Il consigliere comunale Pd: basta con gli annunci, è ora che la giunta faccia qualcosa per la città

CHIETI. «Basta con gli annunci e le promesse della giunta comunale: questa volta è toccato al commercio». Lo dice Alessandro Marzoli, consigliere comunale di Chieti, intervenendo sul nuovo piano del commercio che l’assessore Carla Di Biase sta predisponendo con l’ausilio dell’architetto Vincenzo Perinelli, e che a giorni sarà portato all’esame delle associazioni di categoria e poi delle commissioni consiliari prima.
«Da diversi anni» spiega Marzoli, «il governo cittadino targato Umberto Di Primio lancia slogan e fa promesse sul rilancio del commercio teatino, in particolare nel centro storico. L’ ultima uscita su un nuovo piano che dovrebbe portare parcheggi e benefici alla città sembra ancora una volta un tweet estemporaneo, senza che fino ad ora ci sia stato qualche atto concreto che lasci ben sperare per il futuro. Assistiamo sgomenti a un lento declino di tantissime attività della nostra comunità e se c’è ancora speranza è solo grazie al coraggio di alcuni imprenditori che ancora oggi scommettono con passione sull’enorme potenziale di Chieti».

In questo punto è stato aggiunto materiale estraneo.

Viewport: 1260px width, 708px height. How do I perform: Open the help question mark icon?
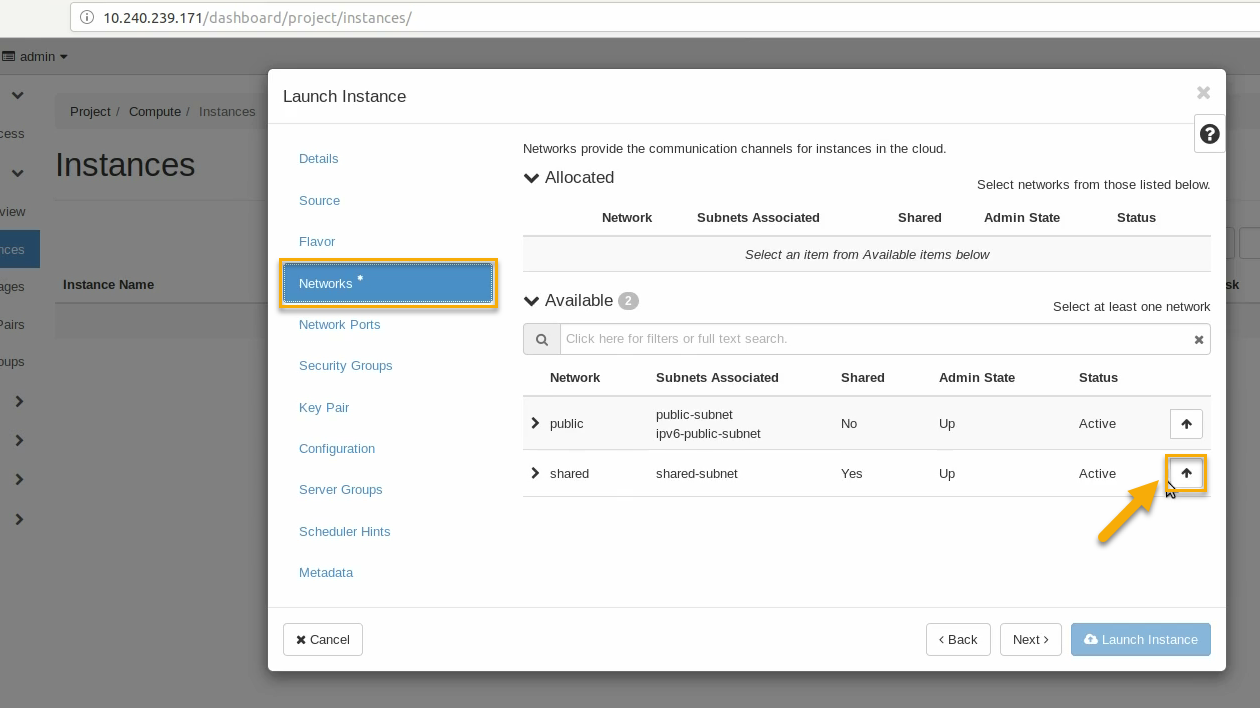pyautogui.click(x=1209, y=134)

Marzoli chiede quindi all’amministrazione comunale «di smetterla una volta per tutte con gli annunci. Davanti alle associazioni di categoria, in piazza G.B. Vico, pochi mesi fa erano state fatte ancora una volta delle promesse. La più evidente, non mantenuta in ordine di tempo, è la riapertura del tunnel che collega il terminal di piazzale Falcone e Borsellino con largo Barbella. Una operazione semplice che dopo ben sette anni di attesa ad oggi non è ancora stata portata a termine e rappresenta la cartina al tornasole di un’amministrazione comunale piegata su se stessa e capace di parlare ma non realizzare. Un’altra promessa che ha visto per pochissimo la luce è il wi-fi gratuito nel centro storico. Che fine ha fatto quel progetto? La verità», sottolinea Marzoli, «è che mentre altre realtà locali come Francavilla e Lanciano crescono in termini di rinnovamento urbano e presenze sul territorio, Chieti torna indietro e a rimetterci sono soprattutto le economie cittadine. La giunta porti immediatamente nelle commissioni consiliari proposte concrete e realizzabili con tempistiche certe ed un preciso cronoprogramma dei lavori».